If I continue to do this commute for, let’s say, 5 years (god help me) then that’s about 1,165 train journeys. Let’s say the chances of me sleeping in is a 0.5% chance (pretty insignificant if you ask me). However, that means I’m going to sleep past my train stop 6 times! Bugger!


This is the problem you see. My train stop is not at the end of the line. Indeed, it’s far from it. If I stay asleep, it could well be a misfortune that means I miss half the morning’s work. Obviously, that would be dreadful. I love work in the mornings! However, I’d need to produce a sparkling explanation as to why I was late. I think ‘I overslept on the train’ would only induce ridicule and, well, that’s hardly professional is it! :-)

It’s not even like I stir whilst the train is on its way between the stop before mine, and my stop. No, that would be too dependable. I awake once the train has already stopped and people are already queuing up to get off. I then hastily seize my bag, rub my eyes clear of sleep, and join the queue, to the restrained amusement of some of my fellow passengers who observe my rushed jumping up from my seat.

Perhaps I should set an alarm? ….


Christmas party number one tonight !!!

Tuesday, 12 December 2006

The Annual Work Christmas Party and My Fears for Drunkeness

Work Christmas Parties.

You’ve got to love them really. Mine is on Friday. It will be my first party with this company as I joined in September. I’m looking forward to it, even if some of the more cynical amongst my colleagues are not. All the “youngsters” are though! It’s free drink, a free afternoon off work, and an extremely fine opportunity to get to know the people I spend everyday with a lot better!

From what I hear, it promises to be a really drunken affair. Nothing new there then. What else do you expect from a party with limitless supplies of free alcohol?

The slightly bad thing is, I have my boyfriend’s work Christmas party to go to the evening before my one (which is a daytime turning into an evening bash, so it’s an early drinking start)

So, I am going to TRY not to drink too much at the BF’s party (as if) so that I can still raise my weary head at 6am to get the train to work to go to another party.

I can just tell this is going to be a disaster.

I tend to drink quite a lot when I’m in a slightly awkward situation. I think the BF Christmas Party just might count as one of these situations. Standing around with a group of people I don’t know, who don’t know me, and making random conversations all night long.

And then, once I have decided to leave my own Christmas party (which I can tell is not going to be until late – I never am good at leaving a party early), I can battle with the trains home again. Whilst drunk. Perhaps I’d better make sure that I don’t go home steaming drunk during rush hour. I’m also fearful of some kind of incident on the train. Such as being sick. At least there are loos.

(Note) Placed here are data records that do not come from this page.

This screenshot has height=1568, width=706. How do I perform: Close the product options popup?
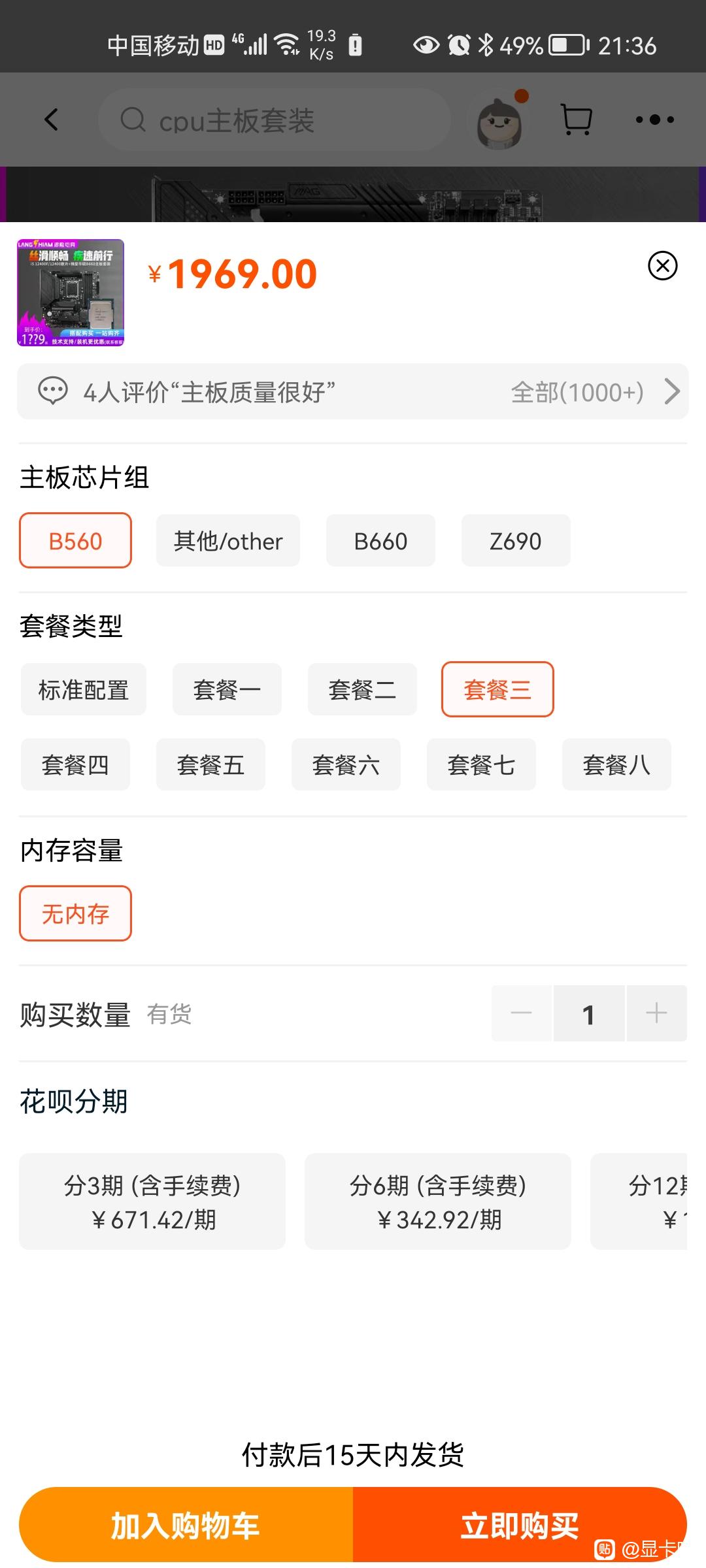pos(663,266)
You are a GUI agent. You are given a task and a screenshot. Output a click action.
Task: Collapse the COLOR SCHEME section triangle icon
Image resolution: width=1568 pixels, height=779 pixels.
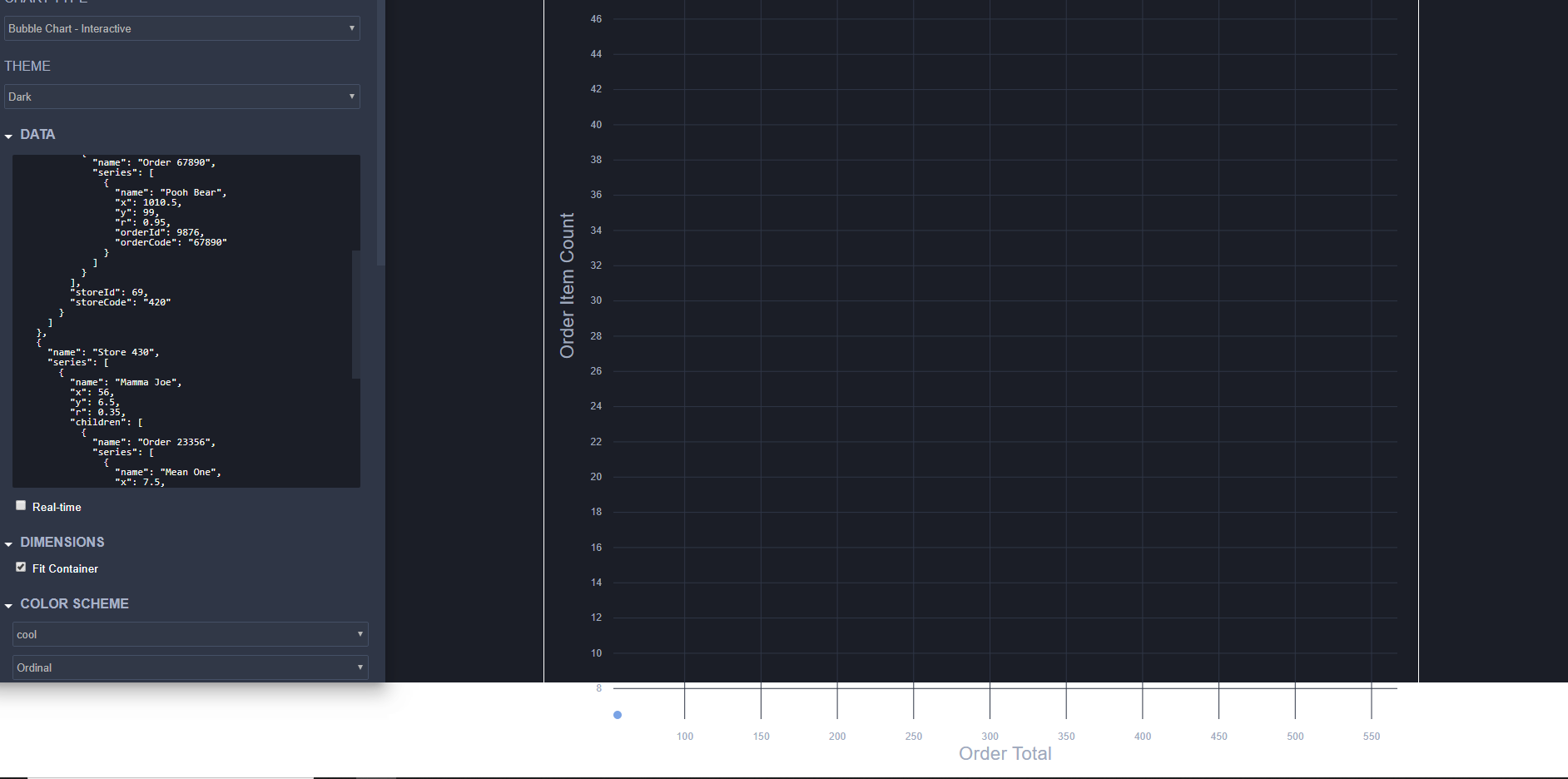8,603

I had a friend who was once just sick in her lap on a packed train of commuters from London. She then had to sit there with everyone screwing up their noses in distaste at her foul behaviour. I really would rather not do that. I have already thrown up in the car this month. Not a good thing to do. Especially not if you put your head out of the window but forget to look backwards… if you understand me.

Anyone would think I didn’t want a Christmas party ?! I dooo !!! Just not two in a row !!! I’m not hardcore !!!